Carga fiscal pode gerar uma "septicemia" na economia

O conselheiro de Estado Bagão Félix sublinhou hoje que a carga fiscal apresentada na segunda-feira na proposta do Orçamento do Estado para 2013 pode gerar uma "septicemia" na economia.

"Em 2013, aumentando brutalmente a carga fiscal está-se a entrar numa terapêutica viciosa de uma doença que pode agravar a contingência de uma infeção generalizada na economia.
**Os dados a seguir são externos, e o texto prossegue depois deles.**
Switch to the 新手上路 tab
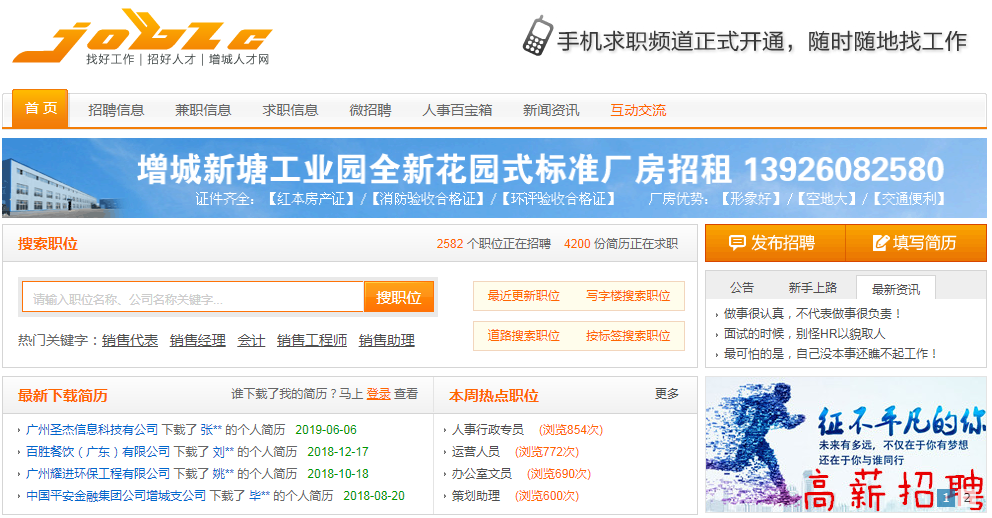 [812, 288]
Esta carga fiscal pode gerar uma septicemia na economia", disse Bagão Félix.

O antigo ministro das Finanças falava durante a conferência "O Estado e a Competitividade da Economia Portuguesa", organizada pela Antena 1 e Jornal de Negócios, que decorre em Lisboa.

Bagão Félix criticou o Governo por este considerar "como remédio" para atingir a meta dos 4,5% do défice orçamental em 2013 "a causa do problema de não ter atingido o défice orçamental em 2012".
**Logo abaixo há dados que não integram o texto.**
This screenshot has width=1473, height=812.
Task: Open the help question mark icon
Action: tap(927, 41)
"Em 2012, temos um défice superior ao estimado, porque o aumento de impostos num momento de recessão gerou mais impostos e mais recessão", afirmou, acrescentando que o "Orçamento do Estado é doloroso para quem o faz, o defende e sobretudo para quem o vai suportar".

Para Bagão Félix, a redução do défice terá de ser feita pela via do corte na despesa e, como tal, através da redução com "efeito preço", baixando salários e não atualizando prestações sociais, e do "efeito de volume", o que "significa reduzir o Estado, o número de trabalhadores do Estado e algumas das funções que o Estado faz e não deve fazer".

O Governo entregou na segunda-feira na Assembleia da República a proposta de Orçamento do Estado de 2013, que prevê um aumento dos impostos, incluindo uma sobretaxa de 4% em sede de IRS.

O orçamento é votado na generalidade no final dos dois dias de debate, 30 e 31 de outubro.

A votação final está agendada para 27 de novembro no Parlamento.